If the broker has had 300 inquiries (of which many probably never resulted in a walk around), a lot of them probably weren't serious. A big piece of property set-up for institutional purposes will get a lot of looks "for the heck of it". The Postie probably based this article on hype he heard from some friend of the broker or a press release.

A fancy outlet mall might be seen as a counterpart to the one in Leesburg with Beltway access to the rest of MoCo, and relatively good proximity for Balto and Howard. Unfortunately, outlet malls are struggling nationally and Arundel Mills might be too close (outlet malls go for wide spacing). Probably unlikely.

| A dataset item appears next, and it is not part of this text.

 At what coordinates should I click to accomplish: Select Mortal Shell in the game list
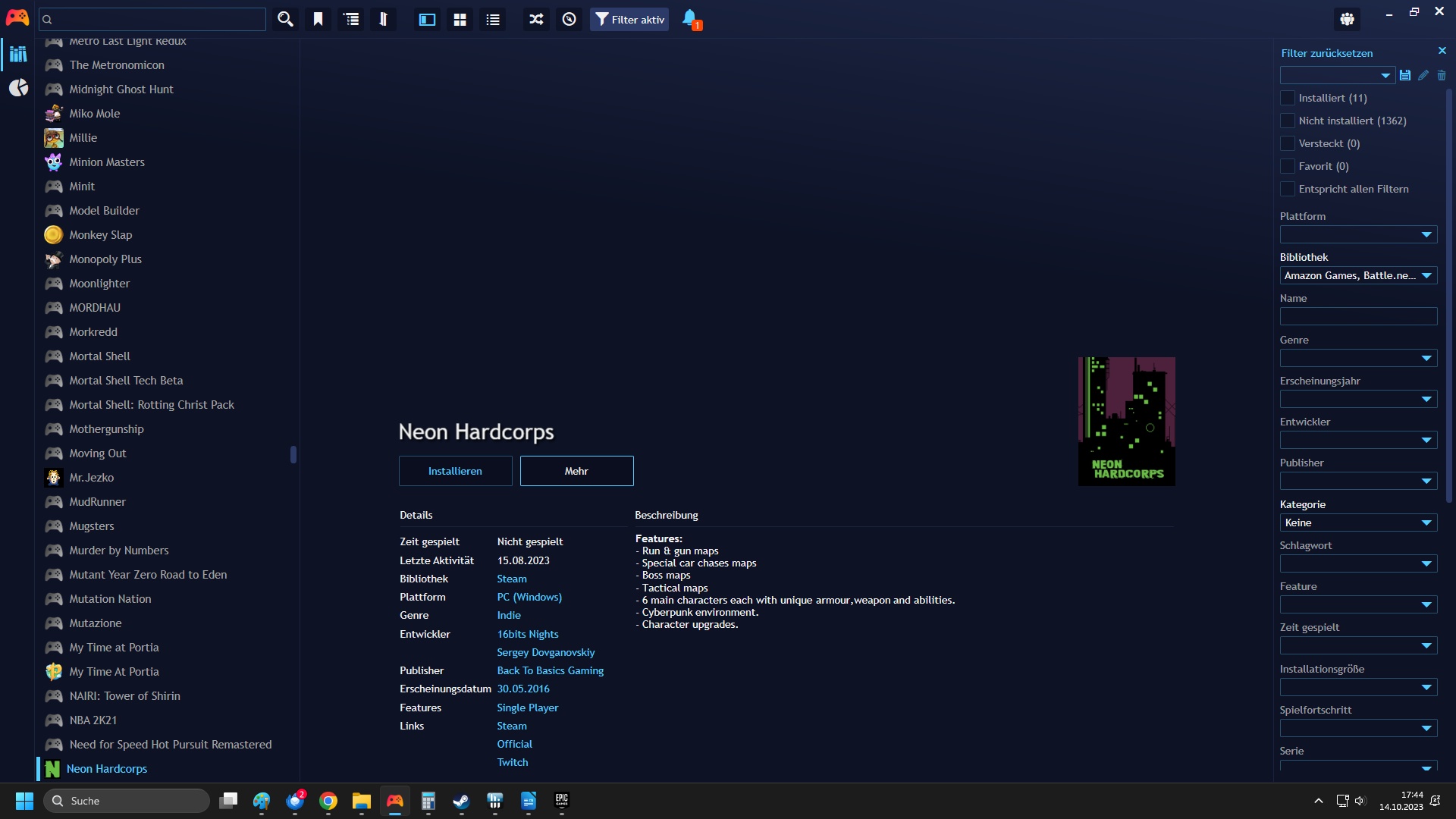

GU has considered some big ideas for itself, but that's not unusual for a university, plus they might be used as bargaining chips with their neighbors. For example, GU has talked about a school of public health which many universities are starting because of they operate on soft money and can use a lot of existing infrastructure. Unfortunately, the area already has JHU (which has some courses in the DC area) and GW, which is about to move its school into a new building, plus the community health program at UMD, and a new health policy program at GMU. GU's med school also lacks strengths in areas related to public health and doesn't have GW's relationships with DC DoH. No one mentioned where GU has its athletic teams practice, but I wonder if any location is as inconvenient as White Oak would be.

by Rich on Oct 1, 2012 10:18 pm • linkreport

@ Rich:GU's med school also lacks strengths in areas related to public health and doesn't have GW's relationships with DC DoH.

But it does have the Lombardi Cancer Center.

by Jasper on Oct 2, 2012 10:54 am • linkreport

Why don't they move the Medical Campus AND the Burleith residents to Hill East and expand into those areas?

by Jeff on Oct 2, 2012 1:29 pm • linkreport

Maybe GU should leave DC completely and move to Maryland, after all, their seal says Maryland, not Washington, DC! I'm sure GW would give them a fair price for their DC holdings. George Washington always knows a good land deal, i.e. the Mt. Vernon campus in NW.

by GWalum on Oct 3, 2012 5:17 pm • linkreport

FWIW, I read "outlets" as factory outlets, not as full-price boutiques. As Rich mentioned, outlets typically like to have wide spacing between not only their own stores, but also from their full-price stores (e.g., Chevy Chase, Tysons, or Georgetown); I'd be surprised to see any open in Montgomery County, not with Arundel Mills and Potomac Mills relatively close by and with a proposed new outlet mall at National Harbor (not the worst idea, IMO).

It's hard to imagine how Georgetown could end up fragmenting their campus, particularly once various graduate and professional programs get hived off to downtown or elsewhere. Doing so kind of defeats the purpose of having a comprehensive university in the first place.